Fire destroys Harry O. Brown store in Kobuk
A fire last week destroyed the Harry O. Brown store in Kobuk, leaving just two stores in the small community with winter on the way.
"We got a call about 2:30 a.m., so I got up and went to help," said local resident Henry Horner. "There were guys already fighting the blaze."
The volunteer crew used pumps to bring in water from both the river and a hydrant.
Illuminated only by a few small headlamps, a four-wheeler's headlights, and the fire itself, they worked hard through the night and were were able to keep it from spreading, and ultimately put it out.
The following morning, residents could see the full extent of the damage to the Harry O. Brown store, which was a log cabin Horner said was built in the 1960s.
Pictures show severe damage to the front of the store, owned by local Roberta Jackson, with blackened logs and broken windows.

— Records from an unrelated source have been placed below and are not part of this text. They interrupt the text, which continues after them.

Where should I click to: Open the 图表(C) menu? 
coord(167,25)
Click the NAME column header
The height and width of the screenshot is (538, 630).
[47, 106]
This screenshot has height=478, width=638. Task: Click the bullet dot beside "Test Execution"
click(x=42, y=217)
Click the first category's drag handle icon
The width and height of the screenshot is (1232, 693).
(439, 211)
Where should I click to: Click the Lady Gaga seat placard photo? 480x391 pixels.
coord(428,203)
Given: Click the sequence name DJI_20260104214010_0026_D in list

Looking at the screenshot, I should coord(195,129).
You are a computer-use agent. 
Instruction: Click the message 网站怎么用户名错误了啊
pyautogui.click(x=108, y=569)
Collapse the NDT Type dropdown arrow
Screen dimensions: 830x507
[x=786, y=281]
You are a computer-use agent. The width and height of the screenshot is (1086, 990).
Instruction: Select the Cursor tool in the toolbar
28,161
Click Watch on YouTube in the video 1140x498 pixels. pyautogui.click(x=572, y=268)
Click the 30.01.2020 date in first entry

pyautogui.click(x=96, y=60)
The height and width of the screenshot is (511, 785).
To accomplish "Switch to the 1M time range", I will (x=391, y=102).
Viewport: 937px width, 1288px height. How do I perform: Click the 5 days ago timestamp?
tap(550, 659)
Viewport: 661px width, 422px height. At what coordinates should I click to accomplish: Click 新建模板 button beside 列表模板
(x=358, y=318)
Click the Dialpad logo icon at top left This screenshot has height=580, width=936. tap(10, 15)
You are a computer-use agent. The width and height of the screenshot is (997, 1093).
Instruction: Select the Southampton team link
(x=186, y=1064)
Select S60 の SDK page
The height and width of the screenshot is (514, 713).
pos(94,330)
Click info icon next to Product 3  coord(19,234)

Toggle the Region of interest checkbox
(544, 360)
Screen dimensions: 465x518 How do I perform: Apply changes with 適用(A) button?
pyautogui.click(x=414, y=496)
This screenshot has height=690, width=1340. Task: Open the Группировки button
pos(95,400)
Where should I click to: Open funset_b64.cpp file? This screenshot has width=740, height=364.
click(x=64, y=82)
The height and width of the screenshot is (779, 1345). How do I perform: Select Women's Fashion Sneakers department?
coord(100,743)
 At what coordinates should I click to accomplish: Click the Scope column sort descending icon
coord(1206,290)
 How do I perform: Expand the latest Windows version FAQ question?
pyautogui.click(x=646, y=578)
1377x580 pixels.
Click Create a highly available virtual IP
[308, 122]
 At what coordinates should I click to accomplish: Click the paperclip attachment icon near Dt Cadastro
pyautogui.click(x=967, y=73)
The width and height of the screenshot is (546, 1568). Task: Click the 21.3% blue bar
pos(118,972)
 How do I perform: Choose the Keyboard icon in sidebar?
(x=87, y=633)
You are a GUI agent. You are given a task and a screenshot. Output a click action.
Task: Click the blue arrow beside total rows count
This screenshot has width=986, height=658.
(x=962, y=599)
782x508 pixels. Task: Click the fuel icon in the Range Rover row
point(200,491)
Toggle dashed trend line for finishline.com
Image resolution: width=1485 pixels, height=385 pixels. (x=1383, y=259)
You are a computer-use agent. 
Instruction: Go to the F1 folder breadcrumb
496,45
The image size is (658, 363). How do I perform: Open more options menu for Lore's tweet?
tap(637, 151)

The sides of the structure kept their original color.
"[The] inside ceiling [was] damaged, so it is a total loss," said Horner.
Judging by how the fire burned the exterior of the building, Horner said it may have started outside. However, there's no way to know until a cause is determined by the fire marshal.
Just 11 months ago, a property fire destroyed another small store in the community. Raenbow Cash & Carry, owned by Gary King, burned alongside a home and a cabin.
This past spring, a Wasilla man opened Sally's, which helped fill the gap left by Raenbow. It's now one of only two left in town after the most recent fire, the other being the Kobuk Store.
Every time a store is lost, it's a blow to the local economy, residents say.
With extremely limited options in town for purchasing goods, supplies, and produce, many locals have turned to mail or online ordering to fill their needs. That means profits are often going to large web-based companies like Amazon, or to big box stores in Anchorage and Fairbanks, keeping cash flow outside the village economy.
It's not known yet whether or not the owner will be able to restore or rebuild the Harry O. Brown store in the months to come.